Call goes out for simpler clinical trial regulation in UK
Clinical trials are strictly regulated to ensure patient safety, but the current framework in the UK is stifling early-phase clinical research, making it harder to advance novel therapies through development, and may be too inflexible to protect patients.
That's the view of two experts in clinical research – Prof Charles Vincent of Imperial College London and Dr Ulrike Lorch of contract research organisation (CRO) Richmond Pharmacology – who have called for a simplification of regulations in an editorial published in the British Journal of Clinical Pharmacology.
There's no better argument for tight controls on in-human studies than the infamous TGN1412 trial in the UK in 2006, which left six men fighting for their lives after a single infusion of a test antibody, attracted media attention from around the world, and changed how trials are conducted forever.
However, Vincent and Lorch argue that a gap is emerging between the governance of clinical trials and the reality of running them, especially for early-stage studies that are becoming increasingly diverse.
That is in part due to the rising complexity of the medicinal products being tested, which makes it hard to define standard procedures.
"Early phase trials are becoming increasingly heterogeneous, and this requires a different approach to standards and guidelines akin to the 'mass customisation' seen in industry," they write in the paper.
"Mass customisation allows products to be made to individual customer requirements but is only achievable because each of the many components is built in a standard fashion with rigorous quality control."
While there's no doubt that standards and guidelines are necessary, they are not sufficient to maintain trial safety even in the most professional hands, according to the paper, which describes a COVID-19 study that involved controlled infection on subjects with the SARS-CoV-2 virus.
While the study adhered closely to standards and guidance and was run in a highly professional manner, a number of risks have since been identified to both patients and staff, including situations in which "voluminous guidance" was simply impossible to follow.

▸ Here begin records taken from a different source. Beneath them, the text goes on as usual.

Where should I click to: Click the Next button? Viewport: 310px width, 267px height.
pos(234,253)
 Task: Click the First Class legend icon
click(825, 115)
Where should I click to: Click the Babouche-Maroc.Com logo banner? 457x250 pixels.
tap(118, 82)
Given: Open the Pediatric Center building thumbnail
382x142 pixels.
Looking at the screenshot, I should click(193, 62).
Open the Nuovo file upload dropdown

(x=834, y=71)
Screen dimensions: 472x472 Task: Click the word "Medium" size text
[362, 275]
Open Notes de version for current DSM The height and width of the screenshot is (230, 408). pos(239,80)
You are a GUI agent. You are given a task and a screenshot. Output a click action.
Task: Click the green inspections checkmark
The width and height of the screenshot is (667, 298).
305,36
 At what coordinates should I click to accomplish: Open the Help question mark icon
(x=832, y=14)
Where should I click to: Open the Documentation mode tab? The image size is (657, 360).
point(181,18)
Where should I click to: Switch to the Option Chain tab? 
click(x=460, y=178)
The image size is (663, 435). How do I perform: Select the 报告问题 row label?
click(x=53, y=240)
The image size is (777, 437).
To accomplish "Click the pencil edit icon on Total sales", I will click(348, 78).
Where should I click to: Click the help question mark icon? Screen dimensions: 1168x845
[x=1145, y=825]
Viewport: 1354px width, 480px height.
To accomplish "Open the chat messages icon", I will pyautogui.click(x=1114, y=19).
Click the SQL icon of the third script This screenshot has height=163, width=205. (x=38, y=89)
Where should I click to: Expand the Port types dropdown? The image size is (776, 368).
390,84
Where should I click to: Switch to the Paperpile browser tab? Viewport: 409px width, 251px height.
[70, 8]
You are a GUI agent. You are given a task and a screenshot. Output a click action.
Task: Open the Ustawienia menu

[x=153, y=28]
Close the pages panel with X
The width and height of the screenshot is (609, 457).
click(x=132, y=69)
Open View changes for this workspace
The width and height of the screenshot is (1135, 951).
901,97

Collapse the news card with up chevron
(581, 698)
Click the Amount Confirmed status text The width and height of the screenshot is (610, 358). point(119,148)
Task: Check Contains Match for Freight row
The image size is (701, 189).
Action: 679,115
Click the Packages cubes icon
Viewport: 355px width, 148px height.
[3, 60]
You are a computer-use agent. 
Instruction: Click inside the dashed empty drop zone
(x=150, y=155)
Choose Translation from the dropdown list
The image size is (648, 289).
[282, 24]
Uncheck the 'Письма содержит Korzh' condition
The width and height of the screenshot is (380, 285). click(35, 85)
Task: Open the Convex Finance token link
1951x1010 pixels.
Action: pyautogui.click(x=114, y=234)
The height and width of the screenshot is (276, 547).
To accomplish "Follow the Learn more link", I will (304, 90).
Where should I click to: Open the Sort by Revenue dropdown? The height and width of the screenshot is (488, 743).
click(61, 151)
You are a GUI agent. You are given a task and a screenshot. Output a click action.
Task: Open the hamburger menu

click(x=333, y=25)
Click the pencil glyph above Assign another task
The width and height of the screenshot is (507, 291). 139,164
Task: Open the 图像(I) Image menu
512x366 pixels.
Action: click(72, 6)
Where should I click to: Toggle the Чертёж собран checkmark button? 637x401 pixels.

In future, a better solution would be a "toolbox" of standards, guidelines and local work instructions which can be adapted by investigators to bridge the gap between regulation and reality.
An approach based on modules of regulation and regulatory guidance could be updated more frequently to counteract the current lag in clinical trial practice and provide "lean processes" that can be easily understood and followed.
"Each trial will still have clear and defined standards and safety procedures, but the precise nature of these standards and procedures may vary between trials," write Vincent and Lorch. "Regulators need to recognise that any guidance will need to be adapted by clinical trial professionals into practical local procedures that meet quality standards."
The paper has been published against a backdrop of declining levels of activity in the UK clinical research sector, with a pharma industry-sponsored study finding a 41% drop in industry trial starts between 2017 and 2021.
A review of the sector led by former health minister Lord James O'Shaughnessy and published last year recommended sweeping changes to the way clinical trials are run and regulated in the UK and a target of doubling the number of people taking part in commercial studies in the next two years.
The Medicines and Healthcare products Regulatory Agency (MHRA) announced changes to regulations governing clinical trials in 2023 that included measures to make it faster and easier to gain approval for studies.